— Data for processing —
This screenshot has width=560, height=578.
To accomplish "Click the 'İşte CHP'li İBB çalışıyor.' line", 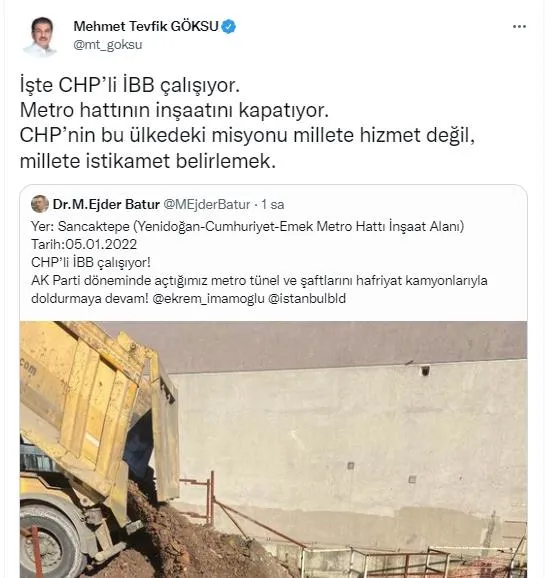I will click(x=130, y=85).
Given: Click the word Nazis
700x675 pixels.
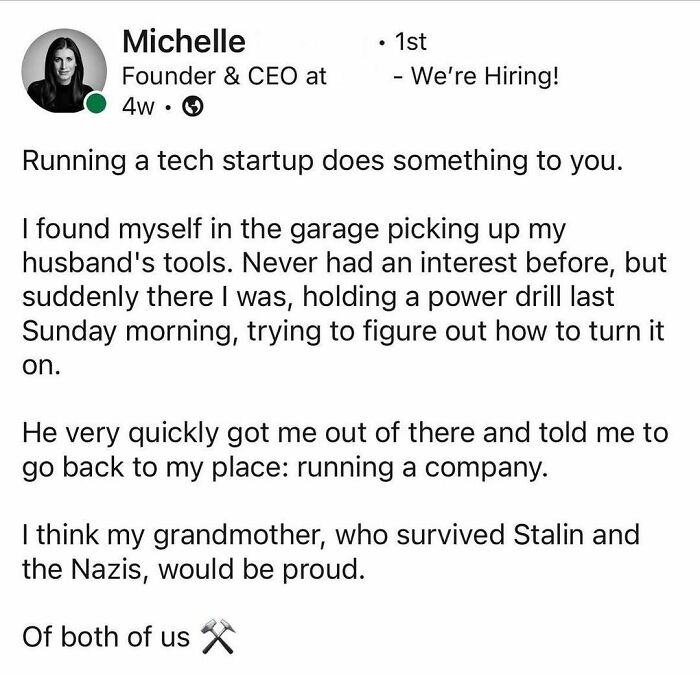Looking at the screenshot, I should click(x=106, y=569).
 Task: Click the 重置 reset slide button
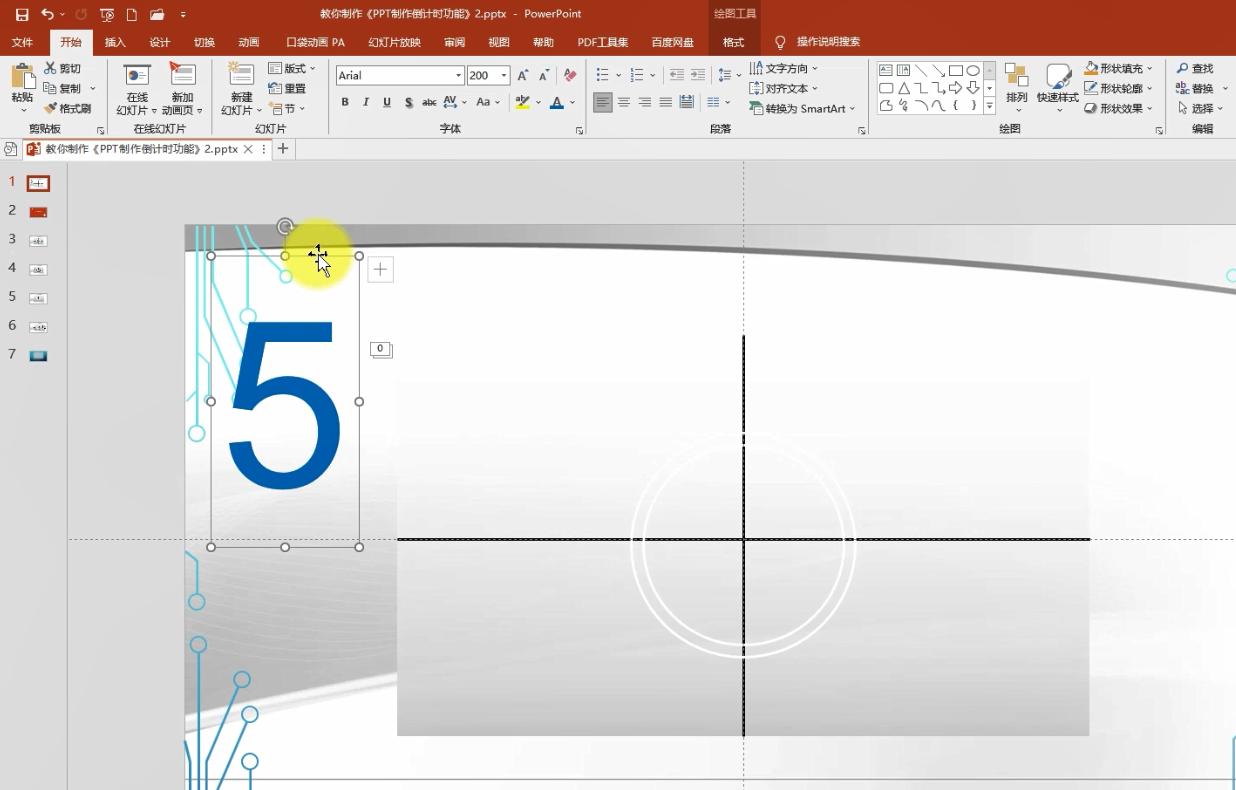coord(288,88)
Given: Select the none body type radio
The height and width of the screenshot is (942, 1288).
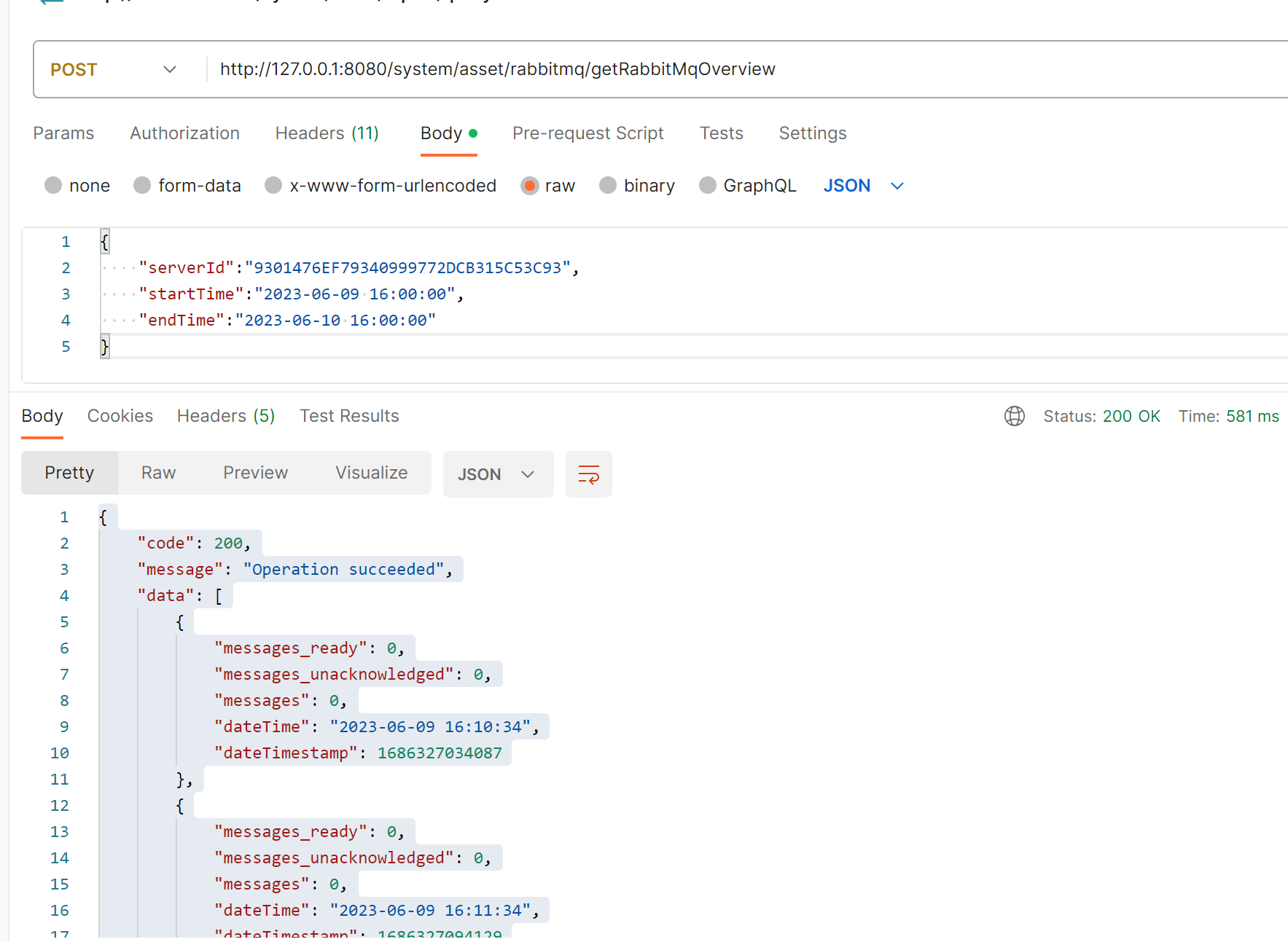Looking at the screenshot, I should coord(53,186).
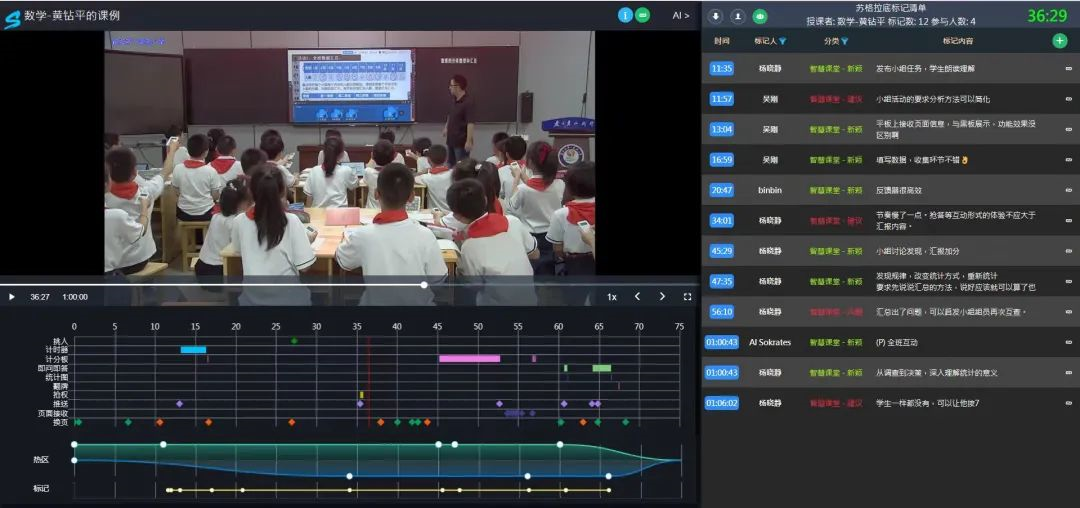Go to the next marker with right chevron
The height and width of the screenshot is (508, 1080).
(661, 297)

— Your goal —
From the material above, copy every line that has the word "Given" in it.

— Answer space —
Given: Click the word Nazis
Given: Select the none body type radio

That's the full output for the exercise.